* Start Rows *
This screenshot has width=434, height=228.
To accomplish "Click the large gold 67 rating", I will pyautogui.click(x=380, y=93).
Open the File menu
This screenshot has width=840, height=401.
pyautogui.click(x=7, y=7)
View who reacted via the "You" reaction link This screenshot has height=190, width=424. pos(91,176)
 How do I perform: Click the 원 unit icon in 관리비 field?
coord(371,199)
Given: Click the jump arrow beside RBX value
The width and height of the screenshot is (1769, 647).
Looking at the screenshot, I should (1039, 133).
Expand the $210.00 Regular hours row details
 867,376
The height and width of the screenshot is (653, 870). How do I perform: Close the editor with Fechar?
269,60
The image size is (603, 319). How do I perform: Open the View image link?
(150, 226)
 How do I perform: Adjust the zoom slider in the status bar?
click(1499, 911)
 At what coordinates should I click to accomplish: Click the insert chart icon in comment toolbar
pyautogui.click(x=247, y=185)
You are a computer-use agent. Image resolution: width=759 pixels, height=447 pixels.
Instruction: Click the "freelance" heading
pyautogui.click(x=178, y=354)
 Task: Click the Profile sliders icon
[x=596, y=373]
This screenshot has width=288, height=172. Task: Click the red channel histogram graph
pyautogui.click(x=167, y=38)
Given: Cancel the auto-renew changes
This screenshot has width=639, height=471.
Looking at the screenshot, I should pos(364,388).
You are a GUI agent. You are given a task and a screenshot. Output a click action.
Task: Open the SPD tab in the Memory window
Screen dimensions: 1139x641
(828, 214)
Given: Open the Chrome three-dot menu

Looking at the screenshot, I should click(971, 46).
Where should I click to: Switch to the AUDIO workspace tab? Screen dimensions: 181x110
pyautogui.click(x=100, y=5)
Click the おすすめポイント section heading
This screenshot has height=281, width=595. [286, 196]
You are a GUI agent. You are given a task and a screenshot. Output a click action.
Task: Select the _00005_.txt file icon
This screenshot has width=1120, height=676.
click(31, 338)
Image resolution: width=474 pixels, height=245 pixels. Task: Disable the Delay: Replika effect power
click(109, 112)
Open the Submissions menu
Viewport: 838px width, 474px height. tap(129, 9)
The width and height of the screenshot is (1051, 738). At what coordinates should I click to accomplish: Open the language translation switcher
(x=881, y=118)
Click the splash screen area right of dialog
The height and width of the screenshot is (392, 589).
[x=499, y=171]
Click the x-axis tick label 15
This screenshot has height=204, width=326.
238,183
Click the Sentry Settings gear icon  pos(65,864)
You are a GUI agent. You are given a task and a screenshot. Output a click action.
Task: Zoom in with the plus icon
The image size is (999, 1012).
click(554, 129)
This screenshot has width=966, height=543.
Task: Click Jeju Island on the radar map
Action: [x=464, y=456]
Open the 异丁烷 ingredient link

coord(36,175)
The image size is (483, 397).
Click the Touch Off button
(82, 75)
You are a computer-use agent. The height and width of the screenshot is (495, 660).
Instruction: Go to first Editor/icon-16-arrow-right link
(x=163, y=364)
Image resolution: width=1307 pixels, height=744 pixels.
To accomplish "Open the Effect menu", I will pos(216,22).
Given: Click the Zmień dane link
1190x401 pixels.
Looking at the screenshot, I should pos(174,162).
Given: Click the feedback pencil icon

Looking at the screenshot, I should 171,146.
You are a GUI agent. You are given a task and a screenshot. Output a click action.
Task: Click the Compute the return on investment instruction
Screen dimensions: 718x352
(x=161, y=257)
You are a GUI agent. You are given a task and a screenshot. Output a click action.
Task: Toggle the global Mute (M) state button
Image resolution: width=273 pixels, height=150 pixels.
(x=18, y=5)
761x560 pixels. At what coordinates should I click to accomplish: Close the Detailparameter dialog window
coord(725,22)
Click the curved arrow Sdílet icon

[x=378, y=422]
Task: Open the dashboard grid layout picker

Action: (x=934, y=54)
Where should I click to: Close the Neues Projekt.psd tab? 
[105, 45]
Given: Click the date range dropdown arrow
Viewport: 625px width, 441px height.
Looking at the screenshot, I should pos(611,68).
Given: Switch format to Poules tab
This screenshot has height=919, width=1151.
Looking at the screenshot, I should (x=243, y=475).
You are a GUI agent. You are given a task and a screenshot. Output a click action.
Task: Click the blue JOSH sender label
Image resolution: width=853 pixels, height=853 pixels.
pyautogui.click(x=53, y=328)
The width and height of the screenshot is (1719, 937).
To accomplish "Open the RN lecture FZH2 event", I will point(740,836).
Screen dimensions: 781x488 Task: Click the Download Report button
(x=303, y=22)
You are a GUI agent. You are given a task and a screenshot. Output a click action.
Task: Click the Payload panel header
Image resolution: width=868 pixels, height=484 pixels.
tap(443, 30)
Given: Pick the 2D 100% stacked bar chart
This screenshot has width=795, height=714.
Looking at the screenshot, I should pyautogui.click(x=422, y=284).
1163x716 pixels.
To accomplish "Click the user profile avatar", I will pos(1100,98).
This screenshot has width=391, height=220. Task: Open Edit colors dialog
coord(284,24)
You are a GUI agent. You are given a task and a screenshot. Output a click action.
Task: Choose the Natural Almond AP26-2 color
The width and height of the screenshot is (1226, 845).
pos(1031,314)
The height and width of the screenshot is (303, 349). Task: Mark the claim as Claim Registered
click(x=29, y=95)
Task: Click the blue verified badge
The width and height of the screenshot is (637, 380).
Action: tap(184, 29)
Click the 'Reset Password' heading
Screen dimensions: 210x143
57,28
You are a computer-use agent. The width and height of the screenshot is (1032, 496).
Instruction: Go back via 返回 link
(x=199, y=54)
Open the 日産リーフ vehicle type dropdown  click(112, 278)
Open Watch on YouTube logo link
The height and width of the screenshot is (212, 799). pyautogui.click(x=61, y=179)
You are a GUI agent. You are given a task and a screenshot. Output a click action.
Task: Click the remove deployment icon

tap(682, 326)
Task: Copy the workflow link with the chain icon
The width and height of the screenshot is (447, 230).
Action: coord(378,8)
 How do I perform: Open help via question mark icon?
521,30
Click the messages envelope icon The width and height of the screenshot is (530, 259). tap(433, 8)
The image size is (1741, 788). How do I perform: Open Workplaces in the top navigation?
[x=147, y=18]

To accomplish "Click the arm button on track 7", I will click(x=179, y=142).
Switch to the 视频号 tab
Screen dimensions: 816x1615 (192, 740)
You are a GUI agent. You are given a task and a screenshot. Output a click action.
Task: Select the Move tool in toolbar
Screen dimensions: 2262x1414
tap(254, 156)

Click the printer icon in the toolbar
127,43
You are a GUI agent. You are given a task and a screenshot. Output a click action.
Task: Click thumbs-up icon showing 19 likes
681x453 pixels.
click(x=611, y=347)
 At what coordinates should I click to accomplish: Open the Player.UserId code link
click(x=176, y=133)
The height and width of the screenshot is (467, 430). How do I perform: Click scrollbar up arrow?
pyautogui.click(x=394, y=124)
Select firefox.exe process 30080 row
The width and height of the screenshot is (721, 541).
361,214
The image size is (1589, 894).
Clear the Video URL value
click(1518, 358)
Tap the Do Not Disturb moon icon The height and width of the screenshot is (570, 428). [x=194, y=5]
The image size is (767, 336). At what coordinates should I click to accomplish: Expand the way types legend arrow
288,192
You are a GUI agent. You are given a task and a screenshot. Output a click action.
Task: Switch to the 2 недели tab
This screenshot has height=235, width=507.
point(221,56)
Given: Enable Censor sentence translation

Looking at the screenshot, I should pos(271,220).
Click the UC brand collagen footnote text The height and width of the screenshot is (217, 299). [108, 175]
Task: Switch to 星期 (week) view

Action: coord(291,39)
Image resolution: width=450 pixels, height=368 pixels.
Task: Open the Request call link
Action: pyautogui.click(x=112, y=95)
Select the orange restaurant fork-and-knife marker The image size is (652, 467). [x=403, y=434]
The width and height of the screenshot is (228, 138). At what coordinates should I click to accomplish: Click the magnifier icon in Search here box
* End Rows *
Set task:
Gather every line from the listing above that contains the string "Expand". Matching is case-sensitive.

Written reply:
Expand the $210.00 Regular hours row details
The image size is (767, 336). At what coordinates should I click to accomplish: Expand the way types legend arrow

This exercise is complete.